The Economist explains

How do people and companies avoid paying taxes?

The Pandora Papers leak is the latest to uncover the offshore dealings of the elite

THE LATEST mega-leak of documents to the International Consortium of Investigative Journalists (ICIJ) made a splash on October 3rd, when media around the world began running stories on what they have dubbed the Pandora Papers. (Revelations are promised throughout the week.) The exposé lifts the lid on the financial affairs of dozens of world leaders, other public officials and billionaires in 91 countries. The focus of this leak, as with the ICIJ’s past ones, such as the Panama Papers in 2016 and the Paradise Papers a year later, is the offshore dealings of the global elite. The use of an offshore company to move money or buy property is not necessarily dodgy; a billionaire may mask a purchase made with legitimate wealth for privacy reasons. But shell companies registered in palm-fringed offshore centres (the British Virgin Islands is a favourite) are often used to avoid or evade tax, or to launder ill-gotten gains.

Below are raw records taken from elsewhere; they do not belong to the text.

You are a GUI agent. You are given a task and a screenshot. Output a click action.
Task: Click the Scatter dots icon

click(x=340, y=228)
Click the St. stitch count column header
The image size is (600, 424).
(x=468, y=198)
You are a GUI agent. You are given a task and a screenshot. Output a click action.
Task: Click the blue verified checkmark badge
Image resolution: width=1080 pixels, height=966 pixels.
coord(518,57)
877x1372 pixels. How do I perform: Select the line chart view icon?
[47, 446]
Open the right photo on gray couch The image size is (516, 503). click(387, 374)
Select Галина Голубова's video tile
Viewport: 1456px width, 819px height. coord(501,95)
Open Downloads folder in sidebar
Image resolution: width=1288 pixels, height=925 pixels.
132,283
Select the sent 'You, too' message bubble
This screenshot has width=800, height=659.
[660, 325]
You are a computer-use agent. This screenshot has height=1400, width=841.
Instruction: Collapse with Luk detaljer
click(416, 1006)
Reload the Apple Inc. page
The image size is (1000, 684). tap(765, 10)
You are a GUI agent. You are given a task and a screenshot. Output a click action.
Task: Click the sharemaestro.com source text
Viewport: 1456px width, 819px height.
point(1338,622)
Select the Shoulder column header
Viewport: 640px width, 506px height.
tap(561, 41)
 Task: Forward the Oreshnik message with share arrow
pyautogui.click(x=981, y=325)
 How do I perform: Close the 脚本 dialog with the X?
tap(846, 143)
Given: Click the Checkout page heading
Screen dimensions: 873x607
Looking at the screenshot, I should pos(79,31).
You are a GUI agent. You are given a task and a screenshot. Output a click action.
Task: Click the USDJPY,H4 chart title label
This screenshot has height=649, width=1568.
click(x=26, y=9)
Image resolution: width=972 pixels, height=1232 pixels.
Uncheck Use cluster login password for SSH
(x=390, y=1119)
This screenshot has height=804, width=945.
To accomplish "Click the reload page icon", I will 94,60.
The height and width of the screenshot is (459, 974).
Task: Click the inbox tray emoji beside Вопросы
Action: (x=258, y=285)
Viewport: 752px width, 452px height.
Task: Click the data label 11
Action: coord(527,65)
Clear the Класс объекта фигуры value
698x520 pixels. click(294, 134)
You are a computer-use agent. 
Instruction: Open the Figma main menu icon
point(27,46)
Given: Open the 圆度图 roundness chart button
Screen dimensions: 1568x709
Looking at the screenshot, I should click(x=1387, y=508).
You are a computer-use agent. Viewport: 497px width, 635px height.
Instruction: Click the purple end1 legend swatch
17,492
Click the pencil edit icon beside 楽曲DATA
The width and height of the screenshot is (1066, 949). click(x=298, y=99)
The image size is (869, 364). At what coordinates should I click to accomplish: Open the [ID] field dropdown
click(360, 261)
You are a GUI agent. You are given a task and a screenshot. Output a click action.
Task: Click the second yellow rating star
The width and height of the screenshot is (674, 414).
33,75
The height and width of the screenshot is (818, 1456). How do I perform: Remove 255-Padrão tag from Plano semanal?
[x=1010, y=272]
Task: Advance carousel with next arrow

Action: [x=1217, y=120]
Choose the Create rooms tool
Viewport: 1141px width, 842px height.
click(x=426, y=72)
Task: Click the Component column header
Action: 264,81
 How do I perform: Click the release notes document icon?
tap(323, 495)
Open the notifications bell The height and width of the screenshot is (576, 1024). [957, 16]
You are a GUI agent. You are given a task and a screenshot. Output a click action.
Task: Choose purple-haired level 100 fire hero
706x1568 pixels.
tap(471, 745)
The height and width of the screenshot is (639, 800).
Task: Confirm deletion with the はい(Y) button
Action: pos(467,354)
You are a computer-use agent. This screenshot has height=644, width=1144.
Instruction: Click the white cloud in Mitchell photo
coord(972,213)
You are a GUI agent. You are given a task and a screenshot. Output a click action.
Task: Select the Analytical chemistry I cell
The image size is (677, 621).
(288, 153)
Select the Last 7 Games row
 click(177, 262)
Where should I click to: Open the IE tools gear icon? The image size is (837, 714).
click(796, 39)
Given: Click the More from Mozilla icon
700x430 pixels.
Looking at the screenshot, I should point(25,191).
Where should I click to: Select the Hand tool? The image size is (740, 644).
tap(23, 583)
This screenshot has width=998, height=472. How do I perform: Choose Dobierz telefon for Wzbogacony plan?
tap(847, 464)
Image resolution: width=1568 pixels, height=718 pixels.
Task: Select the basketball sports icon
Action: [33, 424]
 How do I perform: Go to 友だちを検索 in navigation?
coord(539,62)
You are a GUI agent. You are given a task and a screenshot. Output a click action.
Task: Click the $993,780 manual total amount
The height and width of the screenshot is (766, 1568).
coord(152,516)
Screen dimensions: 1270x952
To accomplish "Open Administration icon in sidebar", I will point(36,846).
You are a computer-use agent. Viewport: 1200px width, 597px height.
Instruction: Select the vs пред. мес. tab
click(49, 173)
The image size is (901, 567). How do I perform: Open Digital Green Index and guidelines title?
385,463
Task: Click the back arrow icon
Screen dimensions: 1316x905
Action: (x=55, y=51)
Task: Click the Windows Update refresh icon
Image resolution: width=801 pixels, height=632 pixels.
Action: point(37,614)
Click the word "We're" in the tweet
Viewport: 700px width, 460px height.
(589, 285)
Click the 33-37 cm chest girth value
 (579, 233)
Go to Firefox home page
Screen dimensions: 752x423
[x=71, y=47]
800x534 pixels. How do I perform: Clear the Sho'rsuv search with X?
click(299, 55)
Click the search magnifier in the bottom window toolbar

Individuals have various ways to avoid tax legally by using structured tax shelters or changing their place of residence. Tax evasion is a different matter, treated as a criminal offence in many countries (though famously dealt with more leniently in Switzerland). The smartest evaders use a combination of bank accounts, shell companies, trusts and foundations—often fronted by nominees—in one or more offshore financial centres. Corporate tax avoidance is a greyer legal area. Companies naturally push the envelope, often betting that the authorities will have neither the wit nor the resources to confront them over their tax-minimisation strategies—or that governments will accept less tax in return for investment by “mobile capital”.

Denis Healey, a former British chancellor of the exchequer, once described the difference between tax evasion and avoidance as “the thickness of a prison wall”. Both grew in line with financial globalisation in the late 20th century. Evasion became easier with the explosion of tax havens, which was tacitly approved by rich countries (especially Britain) that saw them as useful adjuncts to their own financial centres. Today the world has as many as 50 tax havens, some of them more accurately described as “secrecy jurisdictions”. Not all are offshore: American states such as South Dakota and Nevada peddle secrecy through the trusts they offer (which have featured in several of the Pandora Papers stories published this week). Multinationals, meanwhile, have found ingenious ways to exploit loopholes in cross-border tax rules, which were designed for an earlier age. International and bilateral tax agreements that were designed to avoid double taxation can be gamed to produce double non-taxation.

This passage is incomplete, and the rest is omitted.